15 ans après, La Haine dépose toujours son pénible constat. En s’attaquant au système français, le film de Kassovitz réveille les générations via un cinéma perspicace. Vincent Cassel, fascinant en jeune de banlieue, mène avec brio ce procès verbal contre la police.



De nationalités différentes, les jeunes banlieusards partagent un point commun : Tous vivent entassés dans des immeubles délabrés. Il y a Vinz, le type qui rêve de tirer sur un flic pour venger son ami Adbel. Hubert, un jeune boxeur modéré qui deale occasionnellement du haschisch. Et Saĩd, un ado agacé par les forces de l’ordre. Le film s’étend sur une journée post-émeutes. Les conflits entre la sécurité et les jeunes sont soulignés dès les premières minutes, où on assiste à la dèche urbaine. Le film est orchestré par la temps, avec des passages où l’heure est précisée sur un fond noir. Ainsi, le dynamisme est planifié de manière à révéler l’isolement économique. Le chômage frappe les jeunes, « rejetés » par le système. Le fond politique est solide, et diaboliquement d’actualité. Avec le recul, on remarque que la France n’a pas vraiment progressée et que les problèmes ne sont toujours pas réglés. Et c’est là que réside toute la puissance de La Haine, un cinéma intemporel qui ne dépends que de nos politiques. Artistiquement, c’est une bouffée d’air frais. Entièrement en noir et blanc, le film es doté d’une mise en scène envoûtante bien qu’imparfaite. Mais quand l’œuvre s’avère aussi percutante, on ne chicane pas sur les plans.
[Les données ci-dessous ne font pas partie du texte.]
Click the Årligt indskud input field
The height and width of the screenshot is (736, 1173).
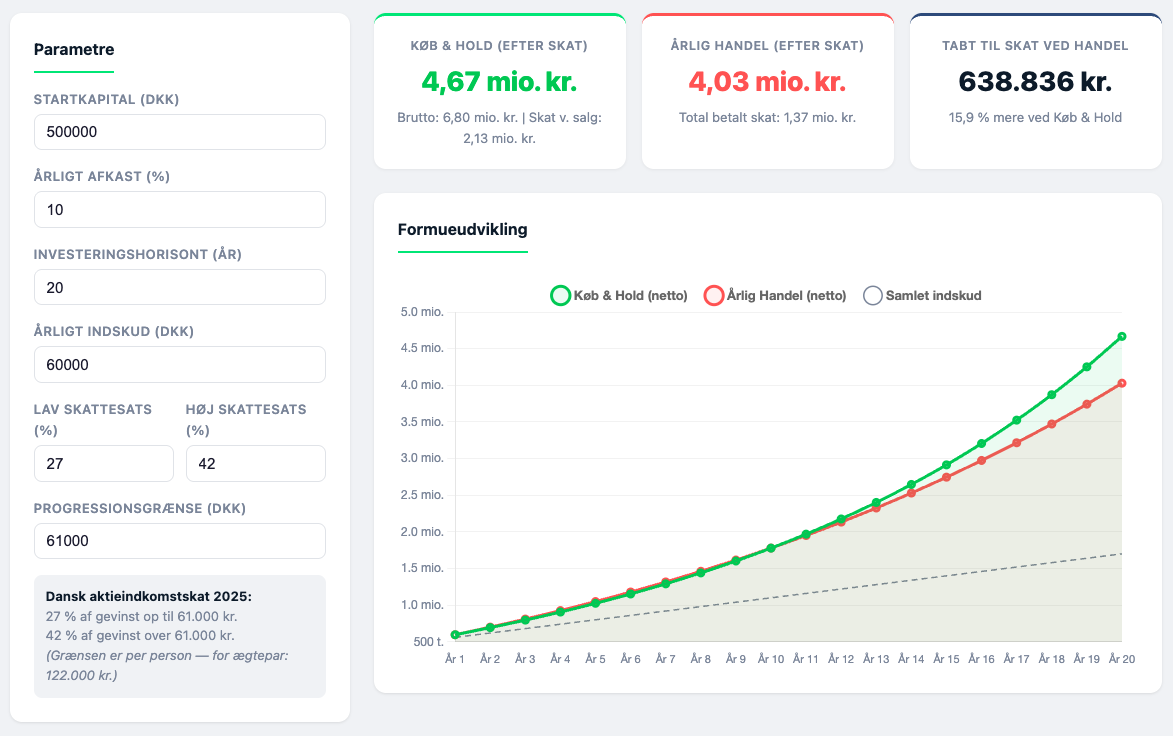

Le réalisateur n’est pas tendre avec la police, mais ne prends pas pour autant partie. C’est avant tout un récit dualiste,  n’hésitant pas à accentuer les violences et sauvageries caractéristiques de l’homme. Un film ravageur, soulevé par un trio d’acteurs au sommet. Rien à redire sur Vincent Cassel, incarnant un homme incertain au tempérament violent, prêt à se dévouer à la vengeance. Hubert Coundé, le boxeur qui réussit à résonner ses potes, est moins crédible mais s’en sort finalement bien.  Saïd Taghmaoui brille dans la peau de son personnage révolté et déterminé. La Haine se distingue aussi de par ses références, comme à Taxi Driver lorsque Vinz, devant la glace, se demande : « C’est à moi que tu parles ?, C’est à moi que tu parles !? ». Il y aussi un clin d’œil à Scarface, avec l’affiche « Le monde est à nous ». Tous les ingrédients sont réunis pour bâtir un film rebelle, ne s’écartant jamais du cinéma pour tomber dans la propagande morale. Le final, tel un pincement au cœur, confirme la dimension spirituelle du spectacle. Jamais le carambolage entre l’ordre et la banlieue n’aura été aussi réaliste.